**Assigned task**
Look below and pull out each line with the word "agent".

**Records shown**
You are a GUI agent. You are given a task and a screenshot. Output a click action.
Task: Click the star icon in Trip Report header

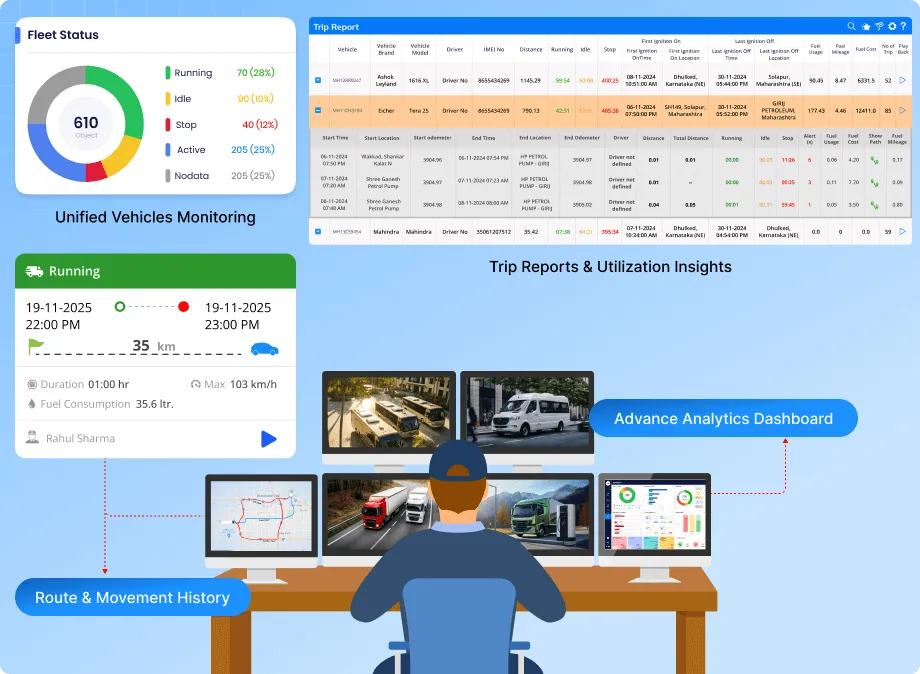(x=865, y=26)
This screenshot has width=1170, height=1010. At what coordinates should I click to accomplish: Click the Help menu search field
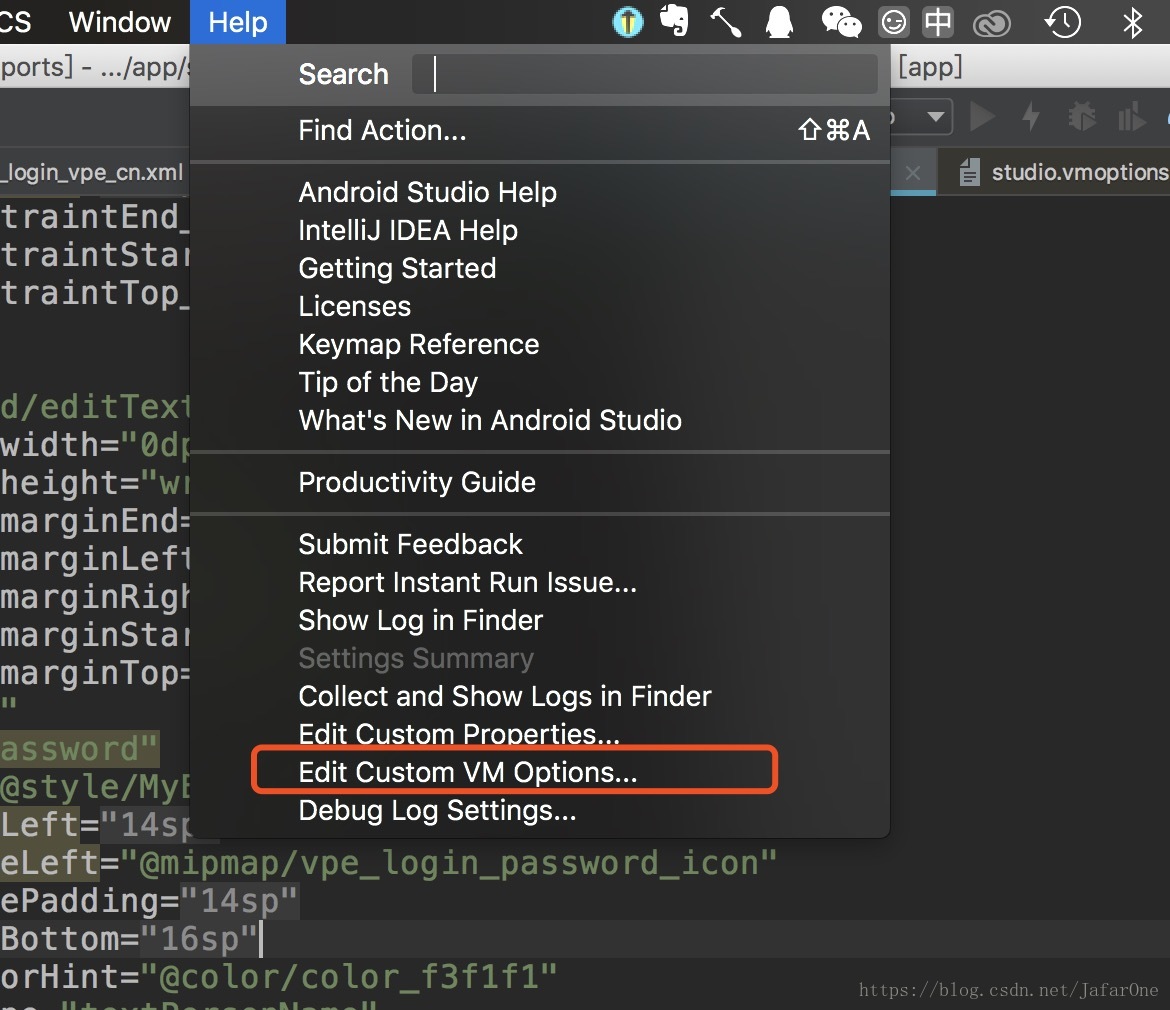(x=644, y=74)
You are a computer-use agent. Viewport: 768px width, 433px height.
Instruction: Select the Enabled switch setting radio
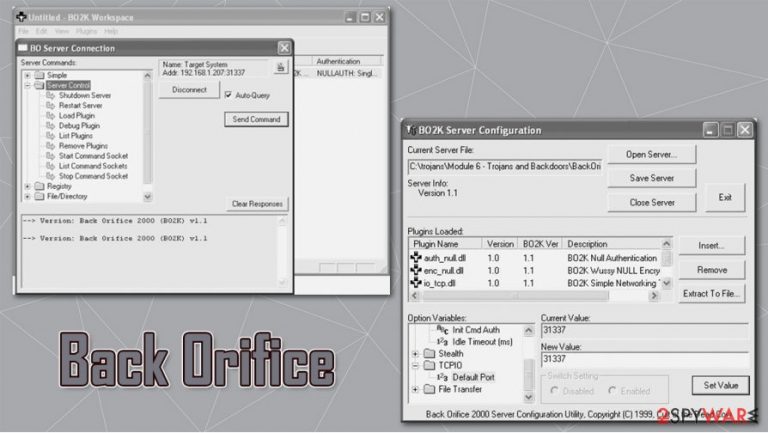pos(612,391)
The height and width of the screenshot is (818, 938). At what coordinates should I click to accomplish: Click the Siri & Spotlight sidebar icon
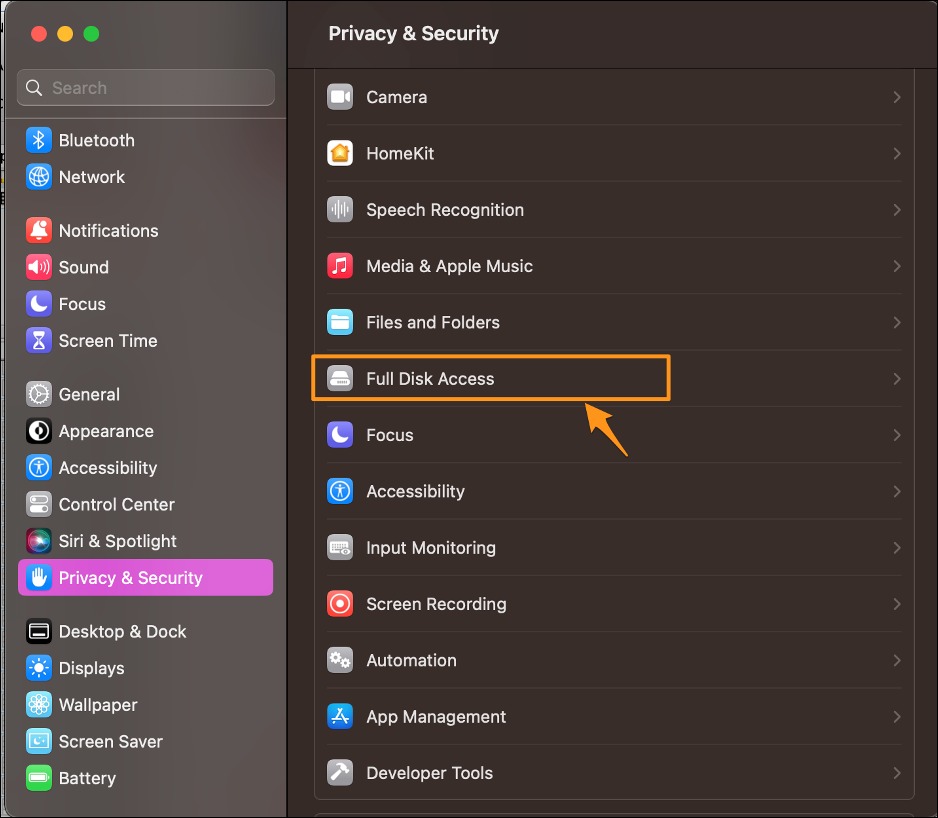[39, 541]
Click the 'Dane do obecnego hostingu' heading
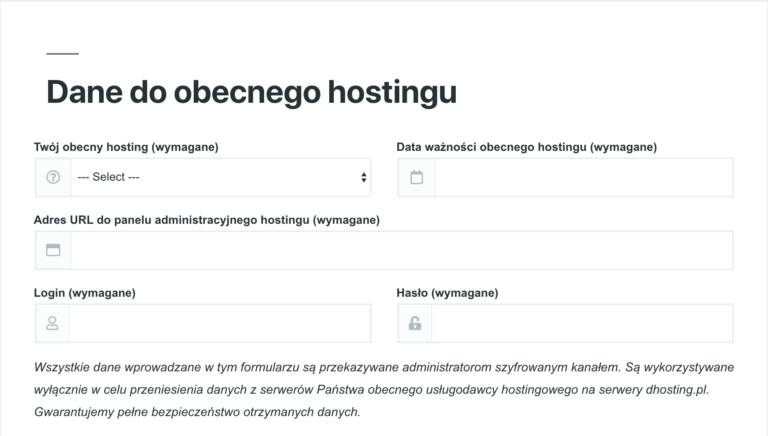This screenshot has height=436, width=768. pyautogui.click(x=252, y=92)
---
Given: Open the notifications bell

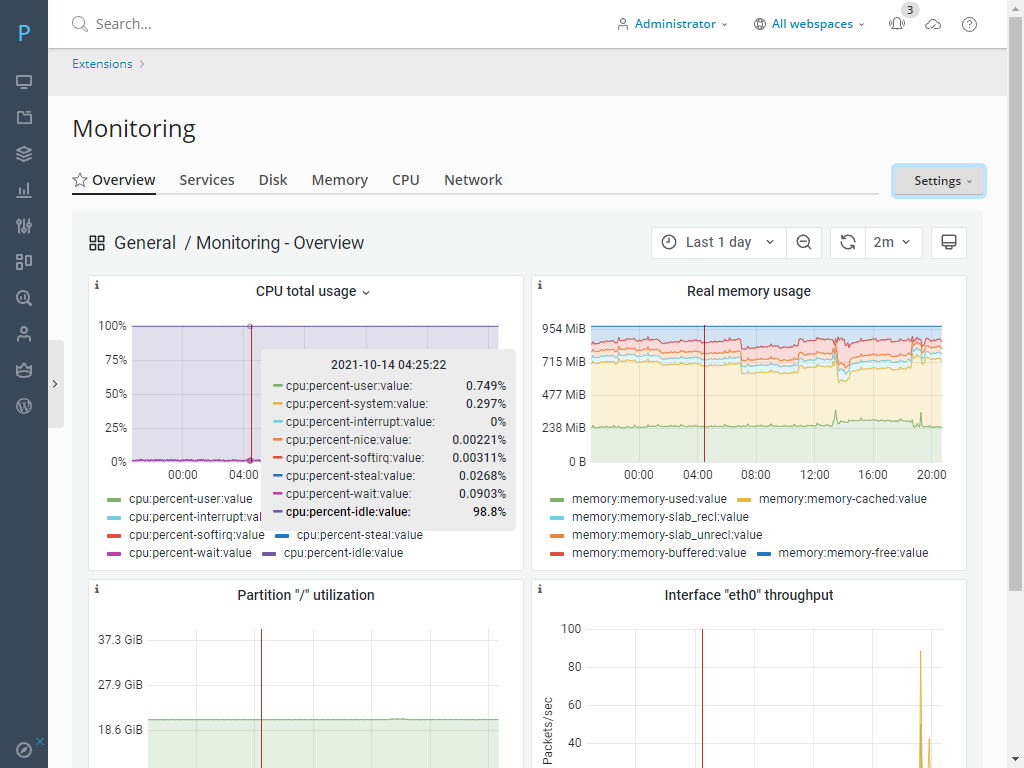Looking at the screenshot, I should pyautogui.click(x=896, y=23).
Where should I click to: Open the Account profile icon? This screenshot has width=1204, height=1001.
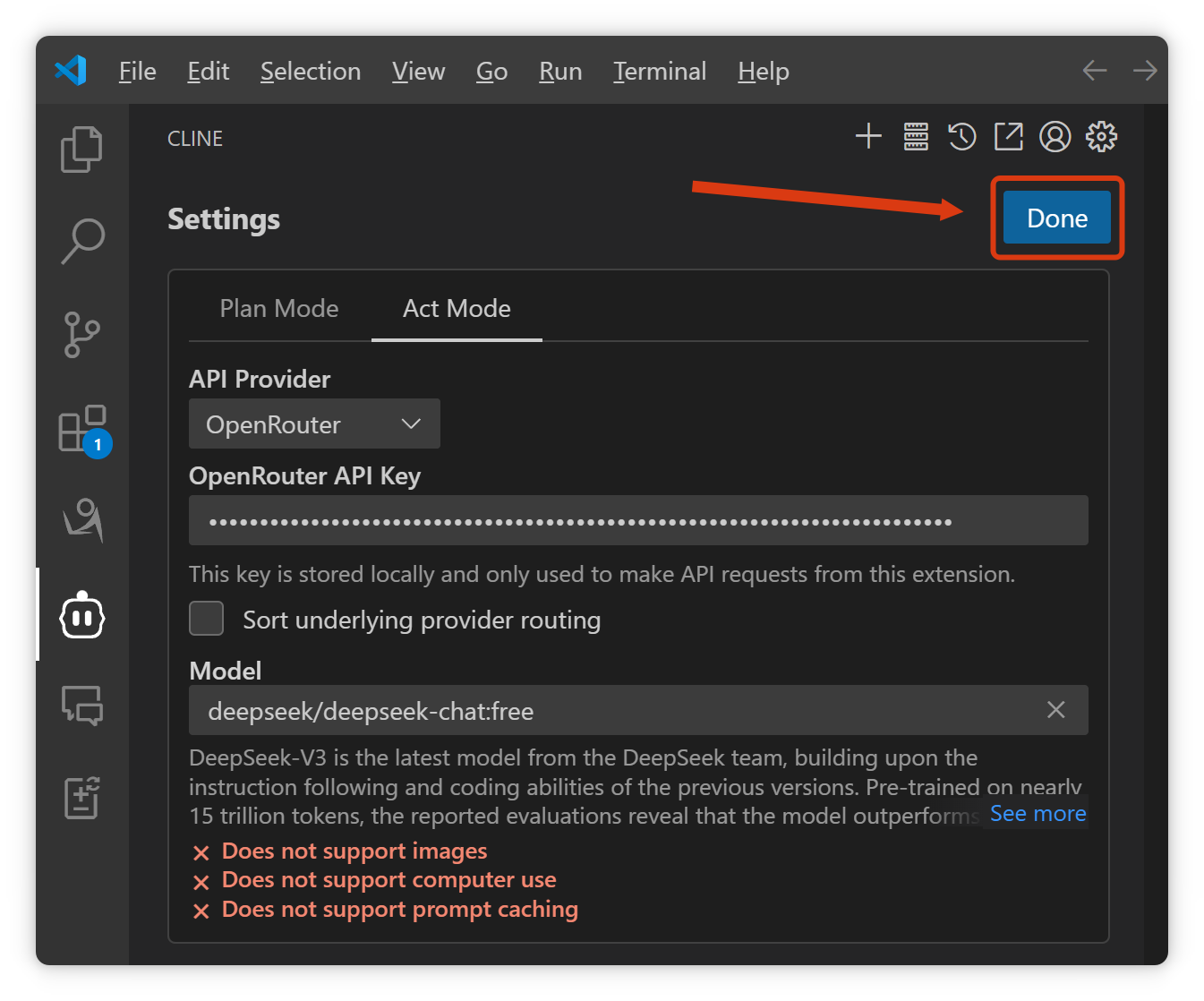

**The completed task**
You are a GUI agent. You are given a task and a screenshot. Output a click action.
You are a computer-use agent. Viewport: 768px width, 433px height.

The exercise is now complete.